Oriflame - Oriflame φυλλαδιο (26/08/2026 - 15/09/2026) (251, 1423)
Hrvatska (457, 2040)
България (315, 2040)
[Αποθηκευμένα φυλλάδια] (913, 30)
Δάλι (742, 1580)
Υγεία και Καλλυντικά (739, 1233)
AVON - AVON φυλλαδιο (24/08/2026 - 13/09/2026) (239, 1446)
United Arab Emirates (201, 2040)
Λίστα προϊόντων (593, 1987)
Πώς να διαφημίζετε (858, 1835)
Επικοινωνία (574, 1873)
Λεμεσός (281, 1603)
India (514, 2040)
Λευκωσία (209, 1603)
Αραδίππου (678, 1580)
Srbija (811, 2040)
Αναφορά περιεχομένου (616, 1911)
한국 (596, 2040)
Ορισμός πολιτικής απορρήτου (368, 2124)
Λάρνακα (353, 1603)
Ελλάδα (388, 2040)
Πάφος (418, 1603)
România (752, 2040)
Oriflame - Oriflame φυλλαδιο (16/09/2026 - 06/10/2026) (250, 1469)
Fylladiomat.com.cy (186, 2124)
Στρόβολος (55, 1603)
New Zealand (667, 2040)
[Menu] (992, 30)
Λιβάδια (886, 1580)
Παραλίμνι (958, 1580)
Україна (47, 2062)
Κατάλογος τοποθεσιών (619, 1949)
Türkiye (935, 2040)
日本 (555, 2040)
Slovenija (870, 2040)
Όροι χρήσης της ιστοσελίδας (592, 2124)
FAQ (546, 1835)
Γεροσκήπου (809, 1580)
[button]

------------------------

After locating the line containing "Κατάλογος τοποθεσιών (619, 1949)", write out that line and all remaining lines of the records exactly, with nothing added.

» **Task response**
Κατάλογος τοποθεσιών (619, 1949)
Türkiye (935, 2040)
日本 (555, 2040)
Slovenija (870, 2040)
Όροι χρήσης της ιστοσελίδας (592, 2124)
FAQ (546, 1835)
Γεροσκήπου (809, 1580)
[button]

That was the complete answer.